A few weeks ago, a college professor posted a comment that deserves highlighting:
I am a college professor. While some may argue that some of my assignments are overly challenging… all of my assignments are designed to force students to consider complex issues independently. They are meant (usually) to take little time, but be addressed seriously.
It stuns me how much training I have to commit to showing our incoming freshmen how I intend their “homework” to be used.
– Students have typically been “trained” to rewrite all of my questions prior to typing their answers. What a gratuitous waste of time – I should know what I asked.
– Students typically ask “how long it has to be”, where, to me, if you address the questions as asked, the length is unimportant (as short as possible to answer the questions). More meat, less filler.
-Students have been taught to “read” the textbook. No one should literally read a text – it is a reference, use it to gain information, not to follow word-for-word. Use it to glean key features, organize material, identify differences between similar ideas, and so on.
-Homework is not an opportunity to force students to teach themselves something that you don’t find interesting enough to cover.
Now that my children are working their way up this system, it is that much more infuriating.
4 thoughts on “A College Professor Speaks Out”

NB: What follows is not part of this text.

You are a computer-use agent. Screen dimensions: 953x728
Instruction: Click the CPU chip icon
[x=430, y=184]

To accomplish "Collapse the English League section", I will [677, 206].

From one university professor to another, I hear you!
One thing that many students come up against in university is not the volume of work that is assigned, it is often the difficulty of the work that surprises them, the creativity and originality that is expected.
Reams of simplistic, repetitive tasks assigned from age 5 are not going to prepare students to think critically when they need to, be it in “the real world”, their job, or in university.
My comment doesn’t relate to this entry (although this is a good post, college professor) but I have nowhere else to put this. It’s 2:17am and I’m up with my daughter who is desperately trying to finish up a monster research and essay portfolio already overdue. Soon she’ll have to answer four questions, self evaluating her writing process. Give me a break.This teacher is nothing more than a slave driver.
My daughter’s been working on this for weeks, but since it came in the midst of so much else, here we are. As you all know, I’ve been a vocal critic of homework overload, but here we are. I cannot believe it.
My daughter is in the living room and I have no idea if she’s still on task or even awake. She’s had so many late nights against my will, we have clearly lost our way here.
For lack of anything better to do, I’m googling Phillips Exeter, the tony boarding school in New England. Not as if I’m going to send my daughter there, I just happen to be curious. I google homework and see that the headmaster boasts of it in his letter to parents. He’s cooing over some boarding school report that shows boarding school students spend an average of 17 hours a week on homework. The headmaster gushes that 17 hours is a low figure for his students!
I quickly count up the hours and deduce, even at this late hour, that that would average out to around four hours each weekday night, give or take. I have to laugh. My daughter’s public school assigns her about six hours a night plus almost all of her weekend. Ha! We’ve trounced Phillips Exeter! Who knew? I should run and tell our school! They love being first at everything.
I’m ready to pull her out. We’re homeschooling anyway, may as well make it official. No sane homeschooler would ever begin a serious day’s academics after a full day of work. If only I could. If only she was younger, and this blog existed then, I wouldn’t use the information to lobby the school. I wouldn’t waste my time writing emails and pleading my case. I’d happily vote with my feet (as we once did) and let the teachers and principal know exactly why.
Homework Blues — why can’t you pull her out?
Anyway, I hope you and your daughter are getting some rest. Summer’s coming —
If I pulled her out, where would I put her? I’d love some suggestions, HELP!!!!!
She doesn’t really want to go to college just yet, she’d like to graduate high school at this point. She’s finishing up junior year. Summer is coming but I’m sure she’ll have tons of summer work to look forward to plus college application essays. We’re going to encourage her to get a jump start on those, there will be no time in senior year, she’ll be more overworked than she is now.